Mathematics (game), 2011

“I create my works around a number of complementary notions such as: CHANCE, ORDER, ITERABILITY, TEMPORARINESS. I take advantage of apparent opposites in the field of art, where the impossible becomes everyday practice, and frequently the very process of creation of and reflection on a project proves more important than the final result. All of my works are based on my personal experience and observations, histories and phobias. I am neither involved nor wish to be involved in art that is ‘objective’  as to content and neutral as to form. It is my current interests that instinctively foster what I do. No matter whether I write or edit books or am active in larger-scale projects in open spaces, each action stems from personal experience, frequently originating back in childhood. Remembering (individual as well as ‘collective’ memory) is not merely a re-experience of the past, but first of all the experience of the present. I am not after adopting a particular stand or being involved in politics as an artist. I believe that the most vital matters can be spoken about in a simple language, and in order to do this, one needs to avoid pathos and be honest.”

“I’m often inspired by concrete situations, places that catalyse a certain idea and accelerate its realisation. Quite ephemeral works come about this way, which wouldn't make sense if they were repeated in another location. It's difficult for me to work on a particular project, without a concrete impulse that provokes me, or intrigues me, it’s kind of like making things for the cupboard. I like the nonsensical nuances of reality.”

“Of course it’s possible, and it often happens, that the ultimate effect strays from the project, the first little idea. Many things influence the final shape of a work, both prosaic, utterly mundane issues, such as, at the very least, finances, but quite simply a concept can change in the process. In spite of the fact that I try to stick to the pillar that I’d set up from the very beginning, a change in perspective simply shifts the pillar itself.”

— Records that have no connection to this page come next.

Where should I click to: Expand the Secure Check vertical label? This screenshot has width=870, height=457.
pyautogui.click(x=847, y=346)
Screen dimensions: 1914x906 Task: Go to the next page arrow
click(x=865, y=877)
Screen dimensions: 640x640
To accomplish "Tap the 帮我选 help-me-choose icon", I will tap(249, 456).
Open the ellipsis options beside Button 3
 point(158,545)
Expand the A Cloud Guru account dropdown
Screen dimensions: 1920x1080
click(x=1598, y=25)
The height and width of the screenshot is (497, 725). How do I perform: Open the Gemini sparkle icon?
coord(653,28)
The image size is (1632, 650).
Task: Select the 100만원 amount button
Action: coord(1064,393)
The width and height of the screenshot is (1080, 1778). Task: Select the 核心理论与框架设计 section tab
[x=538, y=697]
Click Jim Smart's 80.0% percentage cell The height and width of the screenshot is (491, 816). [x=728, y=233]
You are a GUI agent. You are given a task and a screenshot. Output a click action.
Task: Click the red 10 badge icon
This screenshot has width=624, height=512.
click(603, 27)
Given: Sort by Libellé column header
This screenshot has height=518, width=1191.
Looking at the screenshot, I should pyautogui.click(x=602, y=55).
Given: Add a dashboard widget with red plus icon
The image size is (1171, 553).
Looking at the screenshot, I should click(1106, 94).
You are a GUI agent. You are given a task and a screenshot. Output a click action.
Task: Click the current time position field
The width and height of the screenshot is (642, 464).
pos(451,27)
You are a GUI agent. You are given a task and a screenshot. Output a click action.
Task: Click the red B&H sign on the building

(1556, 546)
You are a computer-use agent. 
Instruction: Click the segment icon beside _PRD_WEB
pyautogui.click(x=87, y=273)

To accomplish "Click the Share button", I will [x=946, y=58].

“I feel lucky that I have a ‘profession’, that I don't need to be an artist.”

KEYWORDS: Primitive Art, Views Award, Me, Myself and I, Monumental Statues, pop culture


I make works that I think most fully demonstrate my way of thinking: about books and the process through which they come about, about paths of narration. The book (in the current exhibition at Zachęta) is the third grey book, the final installment of the trilogy that includes We Came from Beyond/ We Go Far Beyond and Jak jsem potkał dabla (When isa met the devil), the most personal and subjective of the three. The works exhibited at Zachęta have their beginnings in the book, not the other way around. They develop themes set down on paper through the content and formal publication. Everything revolves around rap music, where sampling, scratching and white noise, remastering other peoples music and making ones own rhythmic quality. The book (and the entire installation as a whole) is intended to be read as a personal manifest, an attempt to capture the sensibilities of a generation that was raised on the music and lyrics of Wu-Tang Clan.